En una de las entradas del barrio, la más cercana al río, viven dos pequeños camelios, ese arbolillo que nos trajera el misionero y botánico Kamel
de Filipinas. Los plantaron hace apenas cuatro años, cuando remodelaron la zona
de Punta Brava. Derribaron las viejas casas, construyeron otras de mayor altura,
con cubos miradores invadiendo las calles, ahuyentando las estrellas, que hacen
de paraguas en días de lluvia, y acotaron las aceras. En un pequeño triángulo
sin utilidad aparente, pusieron un par de bancos, dos camelios y, hace no
mucho, una estatua de tamaño humano simulando la lechera con su pareja de
cántaras y sus dos cuartillos, a la que se acercan quienes caminan la ruta de Santiago para hacerse
fotografías.
Desde hace unos días sus ramas están cubiertas de flores.

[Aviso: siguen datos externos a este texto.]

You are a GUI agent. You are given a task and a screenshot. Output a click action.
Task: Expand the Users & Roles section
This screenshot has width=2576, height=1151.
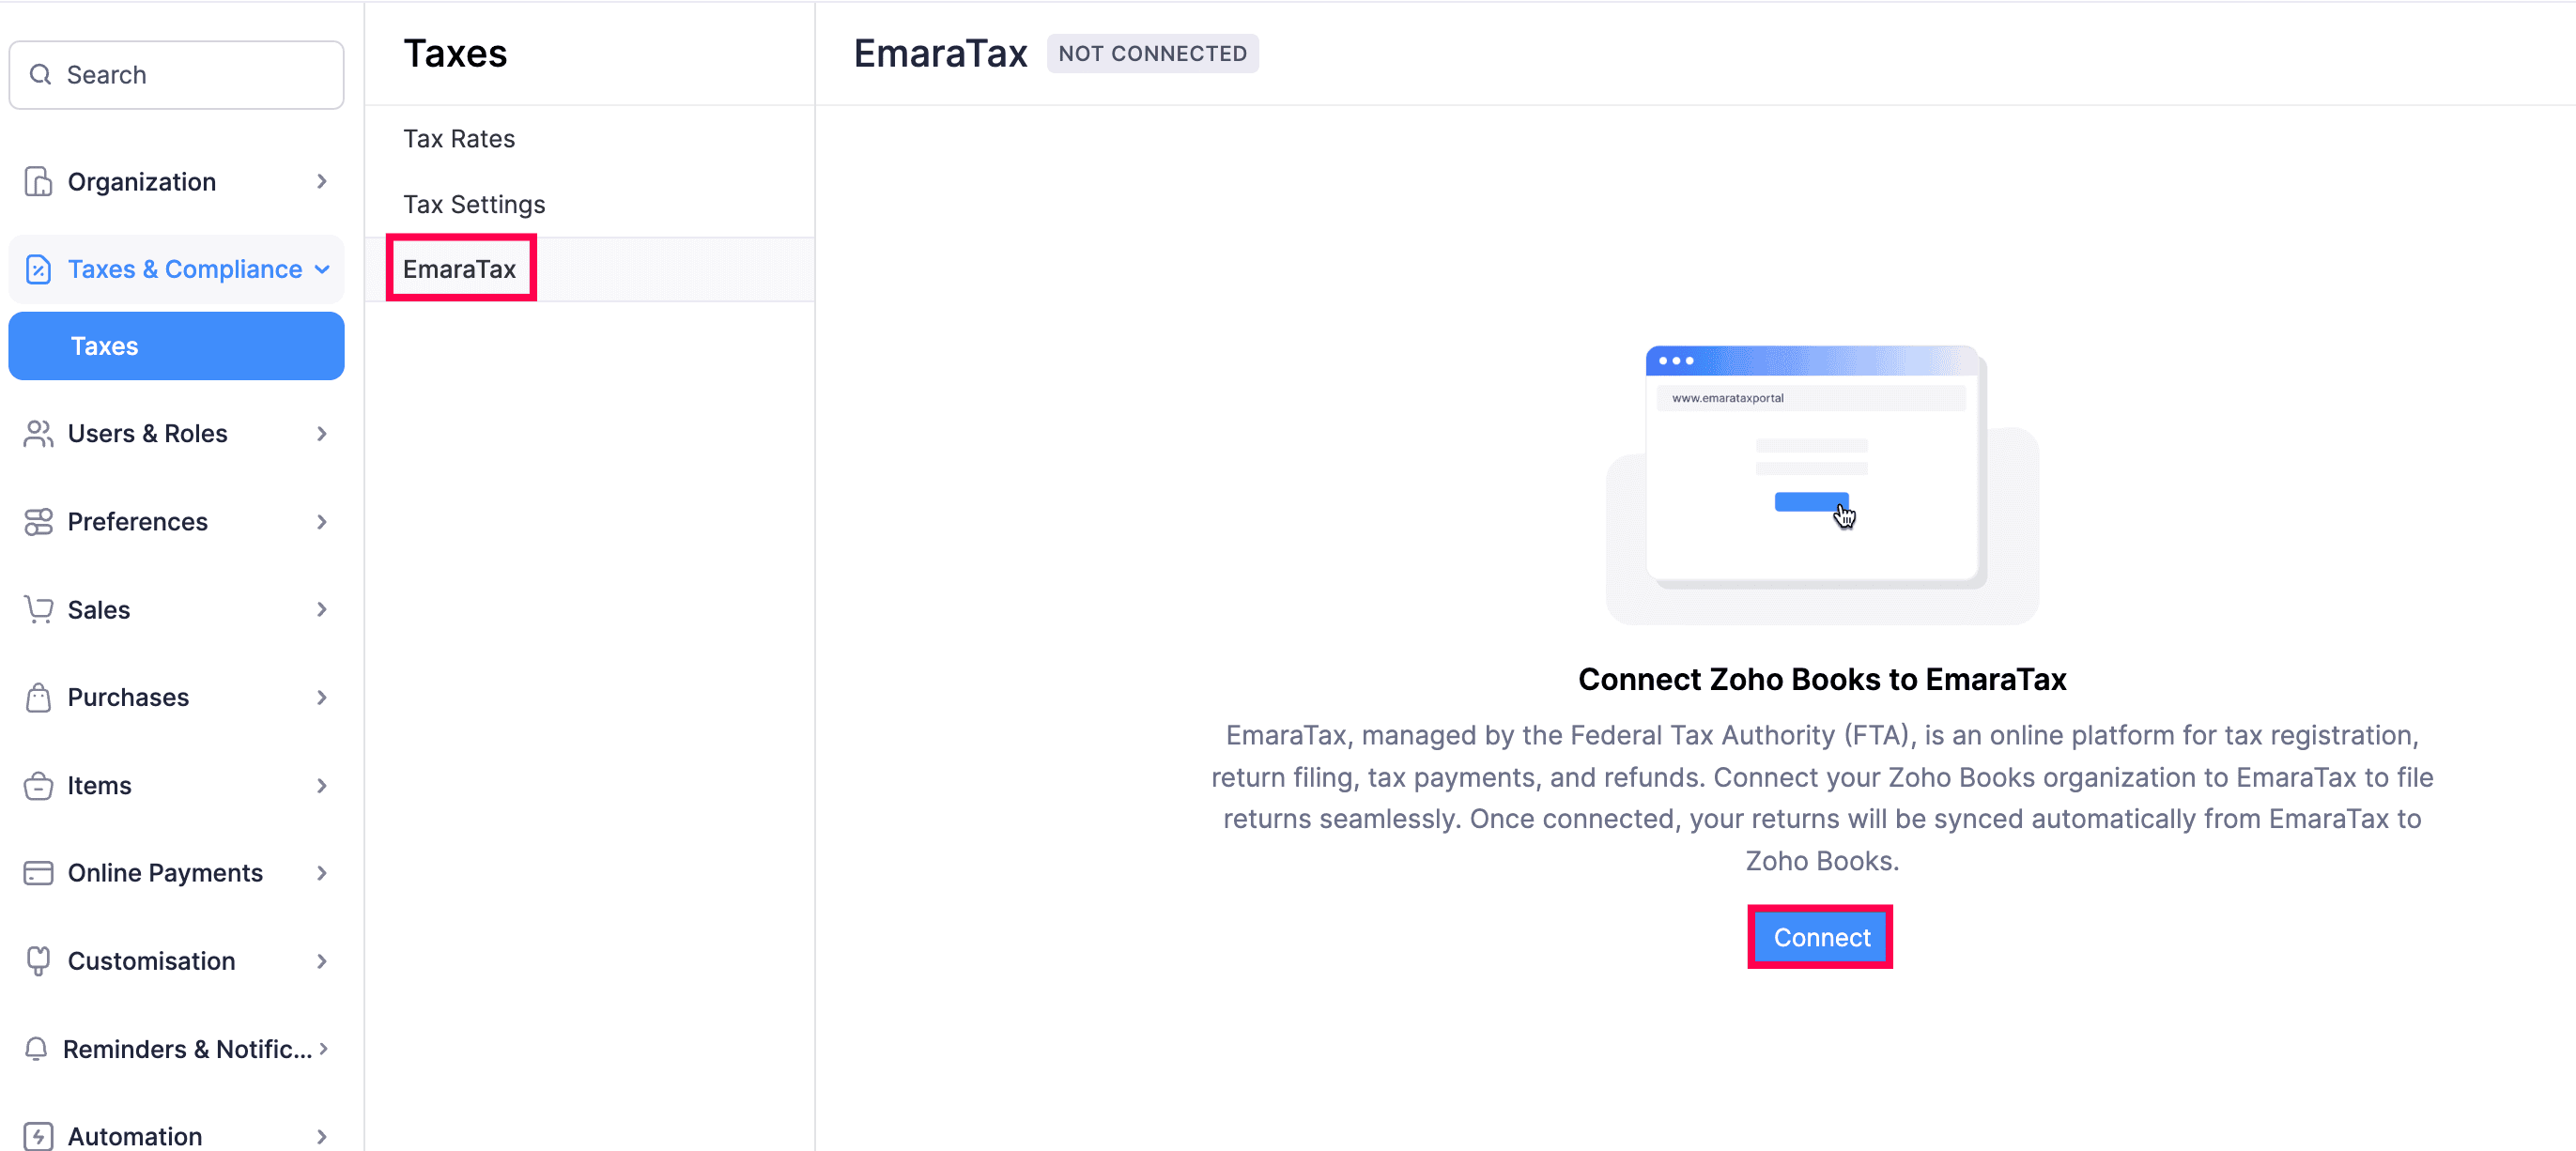click(322, 433)
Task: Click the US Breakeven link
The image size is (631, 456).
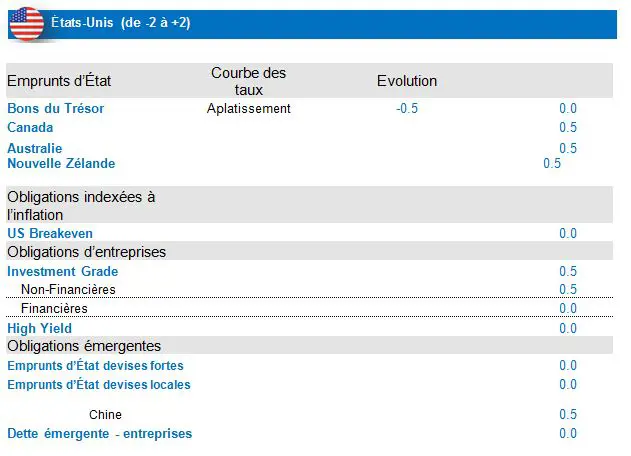Action: coord(50,233)
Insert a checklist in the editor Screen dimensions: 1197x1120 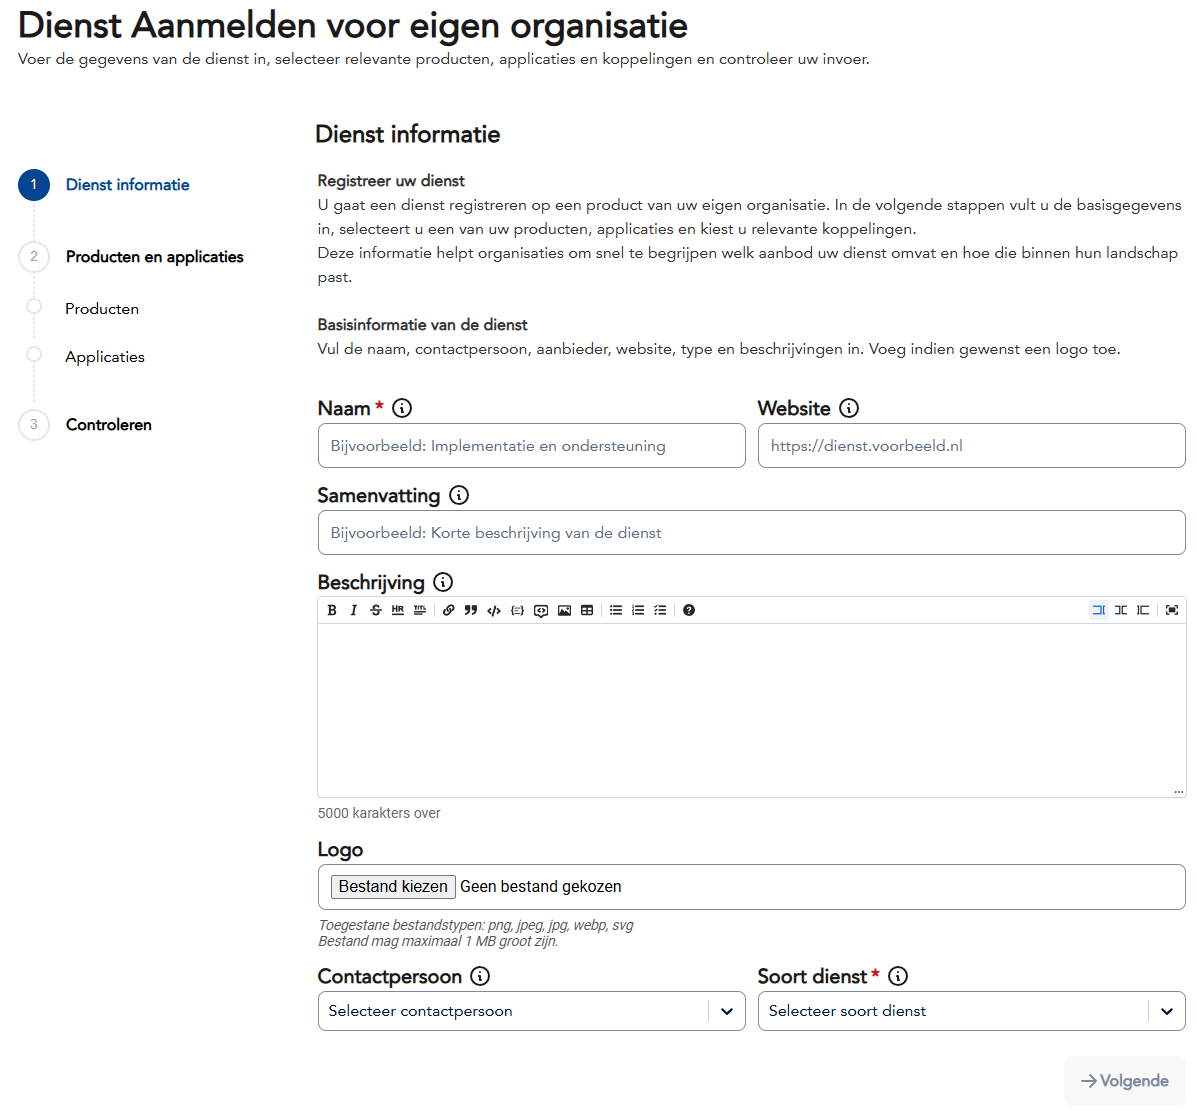tap(660, 610)
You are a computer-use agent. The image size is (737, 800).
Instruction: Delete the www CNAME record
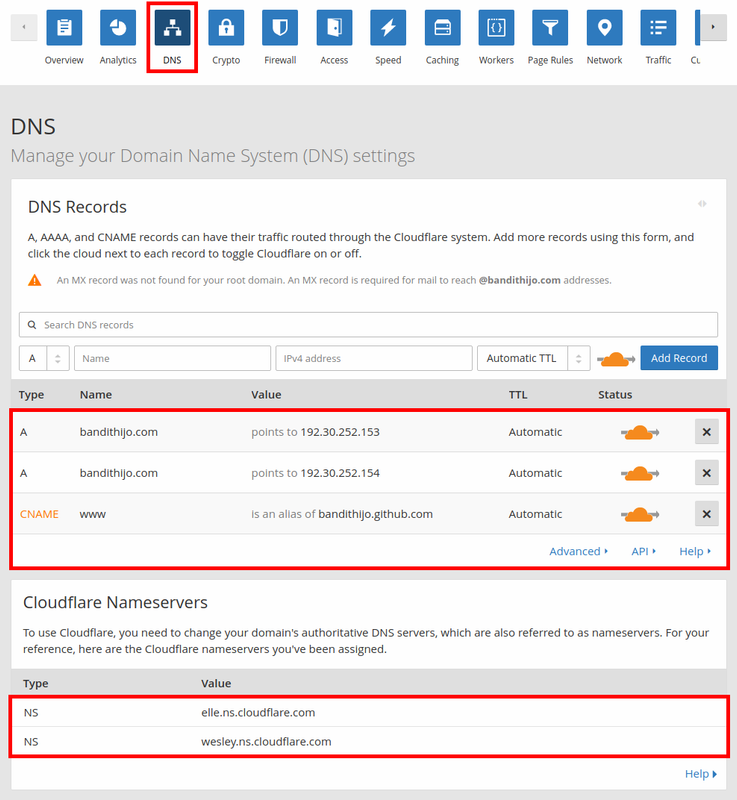[x=706, y=514]
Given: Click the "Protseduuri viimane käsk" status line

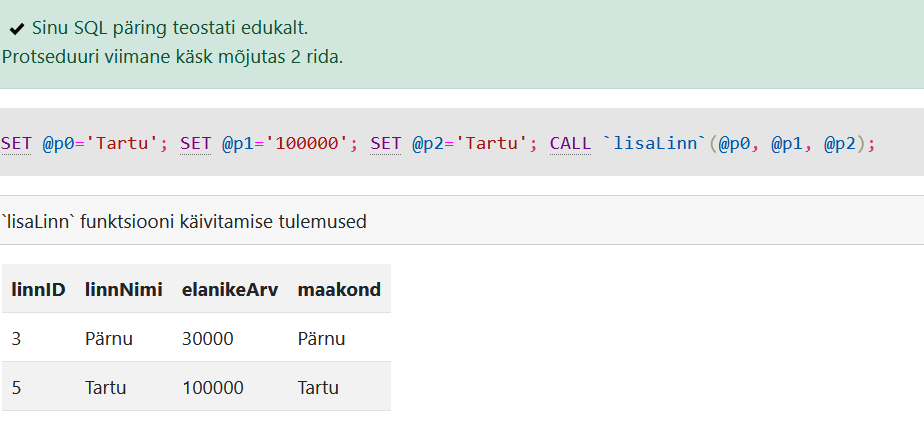Looking at the screenshot, I should pos(172,56).
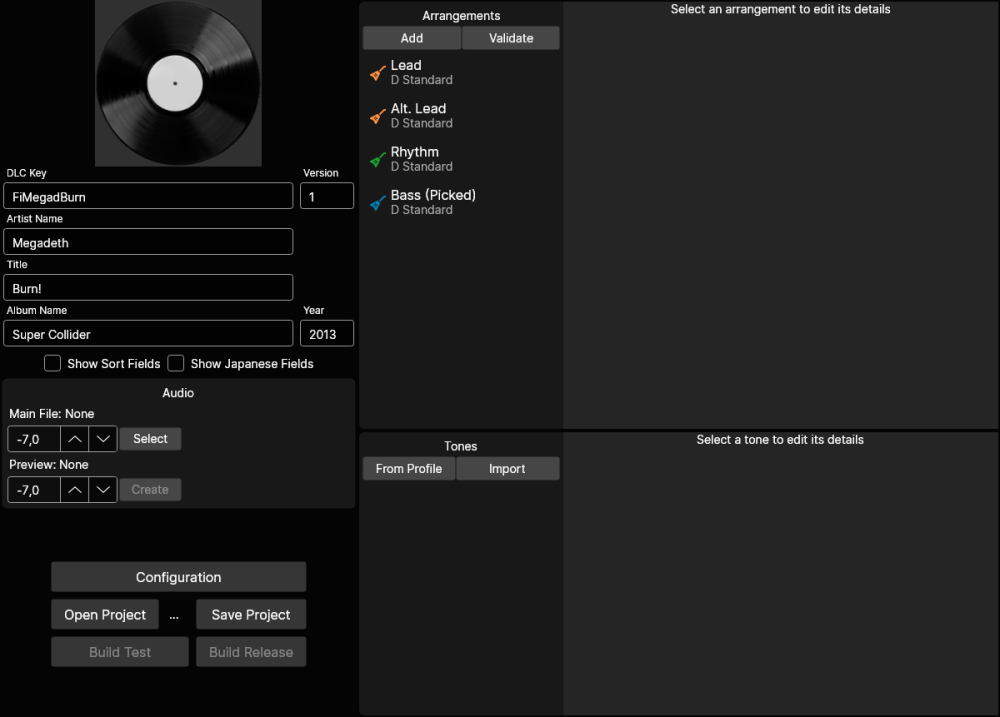Enable the Show Japanese Fields checkbox
The width and height of the screenshot is (1000, 717).
[176, 363]
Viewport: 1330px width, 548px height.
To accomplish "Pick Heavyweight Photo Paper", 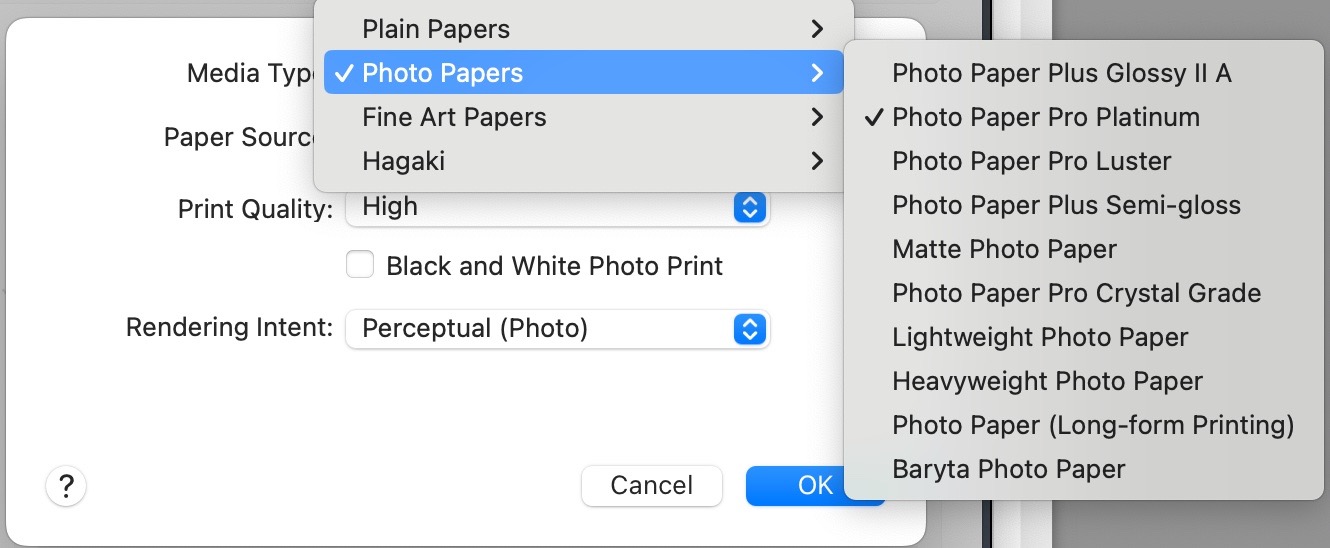I will (1047, 381).
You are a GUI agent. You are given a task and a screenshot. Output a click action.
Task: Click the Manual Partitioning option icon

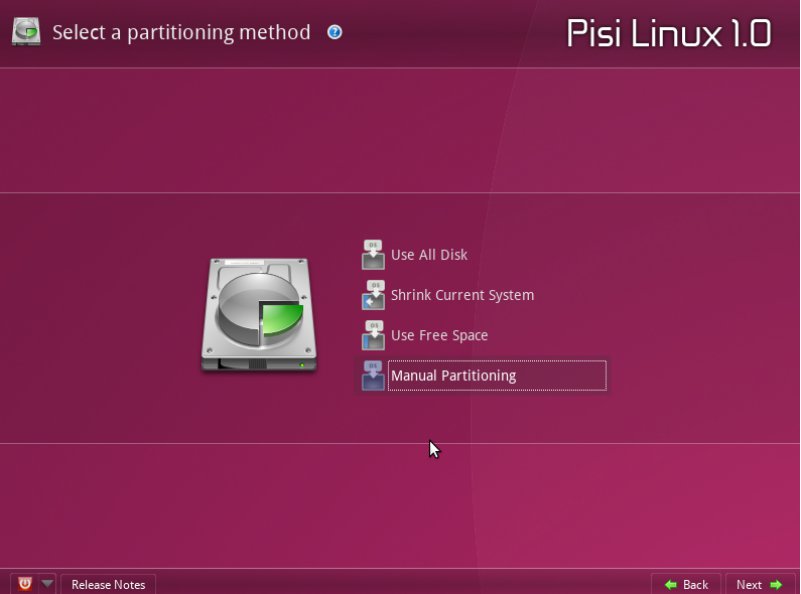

Cada mañana, en el rápido camino hacia el trabajo, iluminan mi mirada,
espabilando mi atención de los pesares que restan de la somnolienta noche. Mi
cuerpo recibe la luz de esos pétalos ‒unos rosados y otros blancos‒ y los
envuelve al pasar con una sonrisa de complicidad y asombro. Seguramente por no ser
la entrada natural desde el centro de la ciudad, estos pequeños árboles han
resistido los vandálicos desahogos de las cuadrillas que regresan al barrio de
madrugada los fines de semana.
Durante meses, soy lluvia y sol vivificando sus ramas, tronco y raíces, todo por que suceda el fugaz roce mañanero de unos días de abril.